VICTORIA: Kein konkreter Kommentar hierzu. Aber ich muss wirklich sagen, dass ich sehr viele Vintage-Stücke besitze, die ich für sehr kleines Geld auf Kleinanzeigen, Vinted oder Depop gekauft habe. Generell gebe ich sehr selten Geld für Fast Fashion aus, Gründe sind unter anderem fehlende Nachhaltigkeit, schlechte Arbeitsbedingungen und Qualität. Für ein Designer- oder Designer-Archive-Piece würde ich auch mal mehr ausgeben. Trotzdem bin ich der Meinung, dass man auch mit sehr kleinem Budget einen einzigartigen, kreativen Look zusammenstellen kann.
THEO: Das kommt stark drauf an. Ich habe mir bis vor kurzem eigentlich nie teure Klamotten gekauft. Wenn ich ganz ehrlich bin, wird sich meine Einstellung dazu wohl parallel zu unserem Einkommen entwickeln.
10. Wie unterscheidet sich Ihr Tages-Outfit von dem bei Ihren Auftritten im Club?
VICTORIA: Wenig, um ehrlich zu sein. Deswegen schämen sich meine Eltern auch meistens, wenn ich an Weihnachten nach Hause komme und mit Ihnen durch die Kleinstadt spaziere.

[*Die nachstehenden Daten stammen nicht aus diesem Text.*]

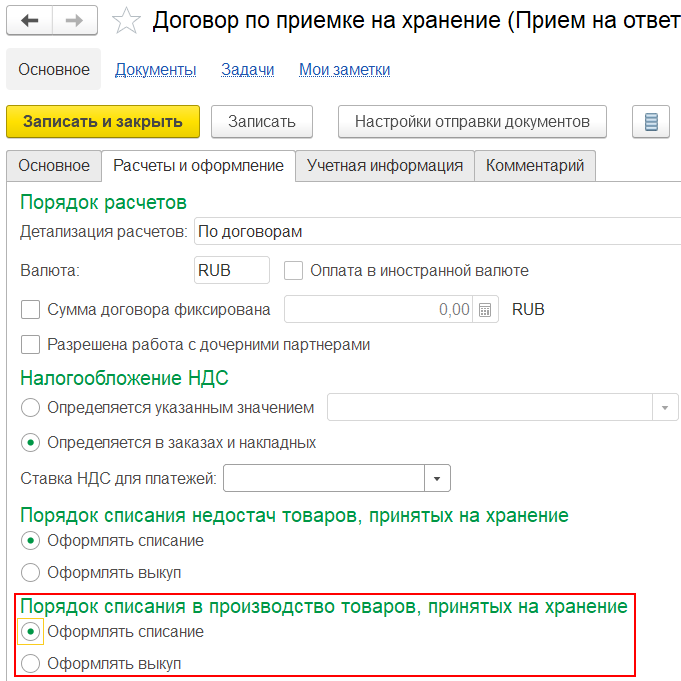Open the 'Комментарий' tab

pyautogui.click(x=535, y=166)
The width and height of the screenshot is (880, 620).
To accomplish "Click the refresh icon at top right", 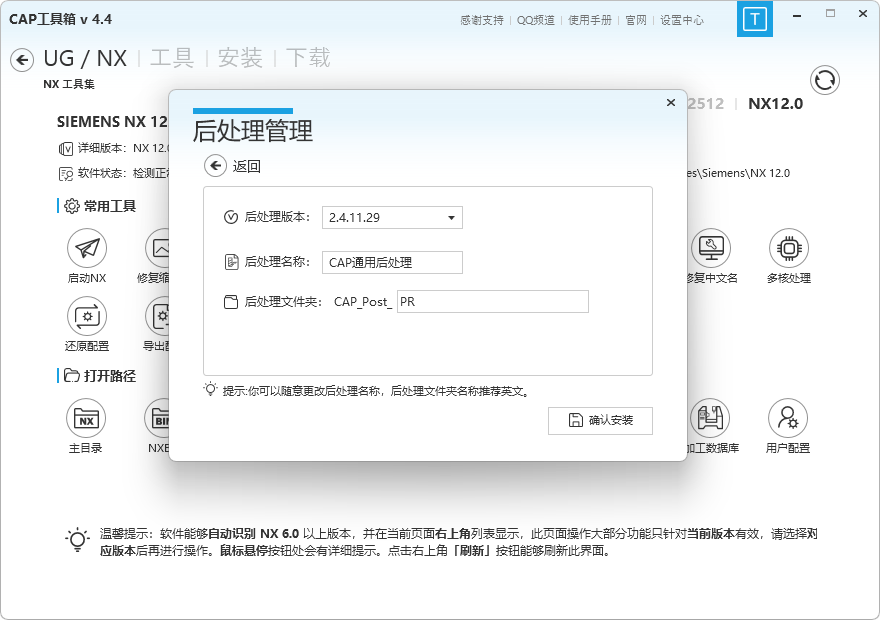I will tap(825, 80).
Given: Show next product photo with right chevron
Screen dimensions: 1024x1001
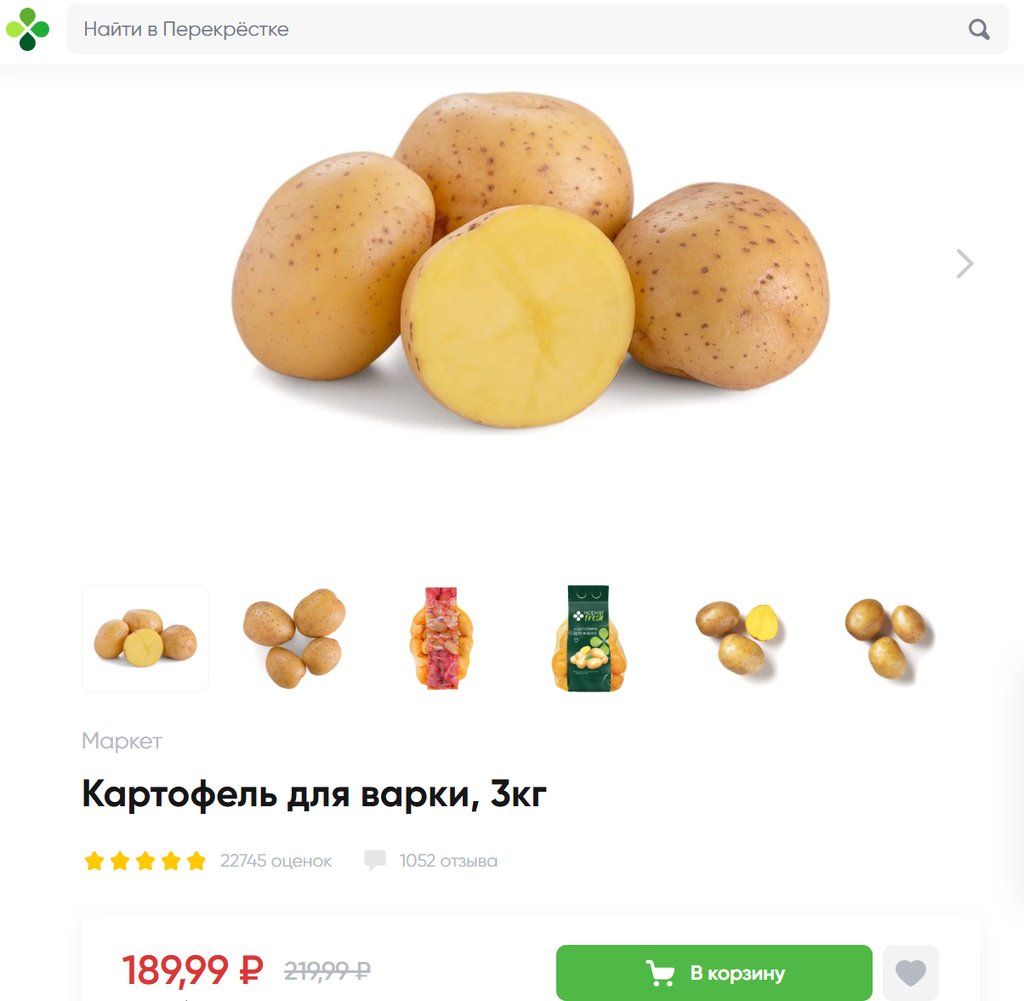Looking at the screenshot, I should 965,264.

THEO: So gut wie gar nicht. Wir sind on- und off-stage eigentlich die gleichen Menschen. Auch bei unseren Shoots tragen wir immer unsere eigenen Klamotten. Da unsere Musik ein Ausdruck unserer Persönlichkeit ist, wollen wir auch gar keine Differenz zwischen Bühne und Every Day Look.